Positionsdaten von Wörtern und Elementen

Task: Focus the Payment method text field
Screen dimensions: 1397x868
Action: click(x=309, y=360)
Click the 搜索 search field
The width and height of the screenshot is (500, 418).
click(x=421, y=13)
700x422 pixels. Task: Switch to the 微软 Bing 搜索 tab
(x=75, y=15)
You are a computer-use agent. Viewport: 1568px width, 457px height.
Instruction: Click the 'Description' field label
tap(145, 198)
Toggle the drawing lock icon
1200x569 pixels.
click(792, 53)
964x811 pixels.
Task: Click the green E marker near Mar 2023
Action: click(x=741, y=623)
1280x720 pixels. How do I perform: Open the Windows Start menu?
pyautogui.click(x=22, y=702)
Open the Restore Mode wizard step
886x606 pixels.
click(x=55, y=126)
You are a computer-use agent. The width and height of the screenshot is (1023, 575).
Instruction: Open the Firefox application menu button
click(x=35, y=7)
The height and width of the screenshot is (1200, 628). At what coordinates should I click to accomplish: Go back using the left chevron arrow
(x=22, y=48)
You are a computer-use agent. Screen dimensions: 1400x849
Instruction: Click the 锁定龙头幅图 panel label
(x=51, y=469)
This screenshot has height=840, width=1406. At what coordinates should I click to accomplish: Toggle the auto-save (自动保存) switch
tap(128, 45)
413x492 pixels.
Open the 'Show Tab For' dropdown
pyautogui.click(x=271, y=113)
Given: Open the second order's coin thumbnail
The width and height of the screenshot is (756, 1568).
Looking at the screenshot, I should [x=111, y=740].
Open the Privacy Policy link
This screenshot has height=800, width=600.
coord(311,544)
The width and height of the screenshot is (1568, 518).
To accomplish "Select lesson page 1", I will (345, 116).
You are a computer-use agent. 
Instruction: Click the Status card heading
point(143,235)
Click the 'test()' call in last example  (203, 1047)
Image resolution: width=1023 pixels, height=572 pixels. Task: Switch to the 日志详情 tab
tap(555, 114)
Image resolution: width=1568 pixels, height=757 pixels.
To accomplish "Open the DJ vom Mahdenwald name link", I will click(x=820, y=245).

◆ ARBEITSAUFTRAG
Schreiben Sie sämtliche Datensätze oben Zeile für Zeile ab, ohne etwas daran zu verändern.

◆ LÖSUNG DER AUFGABE
Task: Focus the Payment method text field
Screen dimensions: 1397x868
Action: click(x=309, y=360)
Click the 搜索 search field
The width and height of the screenshot is (500, 418).
click(x=421, y=13)
700x422 pixels. Task: Switch to the 微软 Bing 搜索 tab
(x=75, y=15)
You are a computer-use agent. Viewport: 1568px width, 457px height.
Instruction: Click the 'Description' field label
tap(145, 198)
Toggle the drawing lock icon
1200x569 pixels.
click(792, 53)
964x811 pixels.
Task: Click the green E marker near Mar 2023
Action: click(x=741, y=623)
1280x720 pixels. How do I perform: Open the Windows Start menu?
pyautogui.click(x=22, y=702)
Open the Restore Mode wizard step
886x606 pixels.
click(x=55, y=126)
You are a computer-use agent. The width and height of the screenshot is (1023, 575).
Instruction: Open the Firefox application menu button
click(x=35, y=7)
The height and width of the screenshot is (1200, 628). At what coordinates should I click to accomplish: Go back using the left chevron arrow
(x=22, y=48)
You are a computer-use agent. Screen dimensions: 1400x849
Instruction: Click the 锁定龙头幅图 panel label
(x=51, y=469)
This screenshot has height=840, width=1406. At what coordinates should I click to accomplish: Toggle the auto-save (自动保存) switch
tap(128, 45)
413x492 pixels.
Open the 'Show Tab For' dropdown
pyautogui.click(x=271, y=113)
Given: Open the second order's coin thumbnail
The width and height of the screenshot is (756, 1568).
Looking at the screenshot, I should [x=111, y=740].
Open the Privacy Policy link
This screenshot has height=800, width=600.
coord(311,544)
The width and height of the screenshot is (1568, 518).
To accomplish "Select lesson page 1", I will (345, 116).
You are a computer-use agent. 
Instruction: Click the Status card heading
point(143,235)
Click the 'test()' call in last example  (203, 1047)
Image resolution: width=1023 pixels, height=572 pixels. Task: Switch to the 日志详情 tab
tap(555, 114)
Image resolution: width=1568 pixels, height=757 pixels.
To accomplish "Open the DJ vom Mahdenwald name link", I will click(x=820, y=245).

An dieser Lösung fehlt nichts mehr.